— ФРАГМЕНТ —
========

Пиши поперёк
Не хочу сравнивать уровни дискриминации женщин в журналистике и в других профессиях. Не буду выкладывать статистику о гендерной диспропорции, разнице доходов, должностей, перспектив. Если вы желаете подумать на вышеперечисленные темы, откройте любой новостной сайт и посмотрите, сколько мужских лиц соседствует на одной странице, на какие темы высказываются женщины, какие ролевые модели транслируют «примерные» героини и какие вопросы принято им задавать. Подходы к снаряду с линейкой и весами кажутся мне не очень своевременными. Журналистика нашего времени — патриархальный лес, в котором играют по древним правилам. Интереснее поразмышлять о том, что такое не-мачистская журналистика.
Конечно, дело не только в том, кто пишет статью — женщина или мужчина. Может быть, проблема заключается темах? Это же темы формируют приоритеты читательской аудитории. Наше существование в информационном поле пока значительно отличается от беззаботного интеллектуального путешествия, в котором мы избираем только важное лично для нас. Приватная новостная лента больше похожа на бесконечный неуправляемый дождь из тяжелых предметов во время игры в «Мафию». Просыпаешься — и на тебя проливается поток сообщений о катастрофах, убийствах, форс-мажорах. Создаётся ощущение, что происходит масса событий, но вокруг читателя не происходит ничего. Чужие новости отбрасывают людей на обочину реальной жизни, в ощущения собственной никчёмности и бессилия.

========

— ЗАДАНИЕ 1 —
Перепишите без изменений фрагмент о журналистике, начиная со слов «Конечно, дело не» и заканчивая словами «никчёмности и бессилия.».

— СПИСОК ЗАПИСЕЙ —
========

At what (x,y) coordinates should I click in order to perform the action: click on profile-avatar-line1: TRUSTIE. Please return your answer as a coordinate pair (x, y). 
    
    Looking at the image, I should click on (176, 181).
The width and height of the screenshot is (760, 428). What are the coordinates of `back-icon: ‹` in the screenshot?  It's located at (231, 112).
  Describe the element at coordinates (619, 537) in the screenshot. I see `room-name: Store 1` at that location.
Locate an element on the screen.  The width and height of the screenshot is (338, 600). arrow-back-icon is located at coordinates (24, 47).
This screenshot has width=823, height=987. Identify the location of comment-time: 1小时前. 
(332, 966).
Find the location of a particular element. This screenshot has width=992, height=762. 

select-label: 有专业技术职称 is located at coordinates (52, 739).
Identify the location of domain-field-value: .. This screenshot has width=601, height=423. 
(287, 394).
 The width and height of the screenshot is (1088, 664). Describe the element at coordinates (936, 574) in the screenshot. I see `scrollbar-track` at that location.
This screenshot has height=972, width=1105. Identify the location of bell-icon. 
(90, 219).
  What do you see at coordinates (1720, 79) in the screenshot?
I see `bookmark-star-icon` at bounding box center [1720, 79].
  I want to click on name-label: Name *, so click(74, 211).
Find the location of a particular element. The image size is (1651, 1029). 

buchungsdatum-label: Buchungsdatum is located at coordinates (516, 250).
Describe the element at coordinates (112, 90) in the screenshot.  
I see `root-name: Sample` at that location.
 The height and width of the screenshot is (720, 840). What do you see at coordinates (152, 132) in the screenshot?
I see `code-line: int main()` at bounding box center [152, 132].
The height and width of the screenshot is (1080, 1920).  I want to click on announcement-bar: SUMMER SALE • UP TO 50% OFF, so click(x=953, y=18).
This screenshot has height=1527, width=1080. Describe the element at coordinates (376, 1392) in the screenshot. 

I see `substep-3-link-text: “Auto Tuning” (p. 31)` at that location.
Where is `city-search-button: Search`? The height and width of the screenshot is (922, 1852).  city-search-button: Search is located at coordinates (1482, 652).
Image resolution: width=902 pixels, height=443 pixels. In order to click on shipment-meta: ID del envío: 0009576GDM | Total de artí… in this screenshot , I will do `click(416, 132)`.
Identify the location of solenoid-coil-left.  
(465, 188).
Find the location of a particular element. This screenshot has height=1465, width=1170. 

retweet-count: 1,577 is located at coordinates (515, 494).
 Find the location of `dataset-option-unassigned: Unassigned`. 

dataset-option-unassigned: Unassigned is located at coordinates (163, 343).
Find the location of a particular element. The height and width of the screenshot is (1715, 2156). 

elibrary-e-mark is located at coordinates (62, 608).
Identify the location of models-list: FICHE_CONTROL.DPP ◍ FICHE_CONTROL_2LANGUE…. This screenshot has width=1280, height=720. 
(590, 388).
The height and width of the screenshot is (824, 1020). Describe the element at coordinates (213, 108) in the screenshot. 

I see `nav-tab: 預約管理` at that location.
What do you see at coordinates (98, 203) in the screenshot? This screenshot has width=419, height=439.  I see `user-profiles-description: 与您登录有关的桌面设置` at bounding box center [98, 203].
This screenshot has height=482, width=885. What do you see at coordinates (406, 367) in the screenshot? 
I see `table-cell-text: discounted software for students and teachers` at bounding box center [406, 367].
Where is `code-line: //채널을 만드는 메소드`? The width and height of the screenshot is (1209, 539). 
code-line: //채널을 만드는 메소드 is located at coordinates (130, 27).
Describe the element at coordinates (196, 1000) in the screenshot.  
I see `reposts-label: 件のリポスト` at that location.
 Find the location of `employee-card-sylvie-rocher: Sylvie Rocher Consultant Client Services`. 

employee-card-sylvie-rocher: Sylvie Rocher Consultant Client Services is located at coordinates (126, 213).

========

— ЗАДАНИЕ 2 —
Замените «Describe» на «Explain» в записях, начиная со строки, содержащей «The height and width of the screenshot is (824, 1020).», и заканчивая последней строкой записей. Выведите только эти строки, остальное в них не меняйте.

— ОТВЕТ 1 —
Конечно, дело не только в том, кто пишет статью — женщина или мужчина. Может быть, проблема заключается темах? Это же темы формируют приоритеты читательской аудитории. Наше существование в информационном поле пока значительно отличается от беззаботного интеллектуального путешествия, в котором мы избираем только важное лично для нас. Приватная новостная лента больше похожа на бесконечный неуправляемый дождь из тяжелых предметов во время игры в «Мафию». Просыпаешься — и на тебя проливается поток сообщений о катастрофах, убийствах, форс-мажорах. Создаётся ощущение, что происходит масса событий, но вокруг читателя не происходит ничего. Чужие новости отбрасывают людей на обочину реальной жизни, в ощущения собственной никчёмности и бессилия.

— ОТВЕТ 2 —
The height and width of the screenshot is (824, 1020). Explain the element at coordinates (213, 108) in the screenshot. 

I see `nav-tab: 預約管理` at that location.
What do you see at coordinates (98, 203) in the screenshot? This screenshot has width=419, height=439.  I see `user-profiles-description: 与您登录有关的桌面设置` at bounding box center [98, 203].
This screenshot has height=482, width=885. What do you see at coordinates (406, 367) in the screenshot? 
I see `table-cell-text: discounted software for students and teachers` at bounding box center [406, 367].
Where is `code-line: //채널을 만드는 메소드`? The width and height of the screenshot is (1209, 539). 
code-line: //채널을 만드는 메소드 is located at coordinates (130, 27).
Explain the element at coordinates (196, 1000) in the screenshot.  
I see `reposts-label: 件のリポスト` at that location.
 Find the location of `employee-card-sylvie-rocher: Sylvie Rocher Consultant Client Services`. 

employee-card-sylvie-rocher: Sylvie Rocher Consultant Client Services is located at coordinates (126, 213).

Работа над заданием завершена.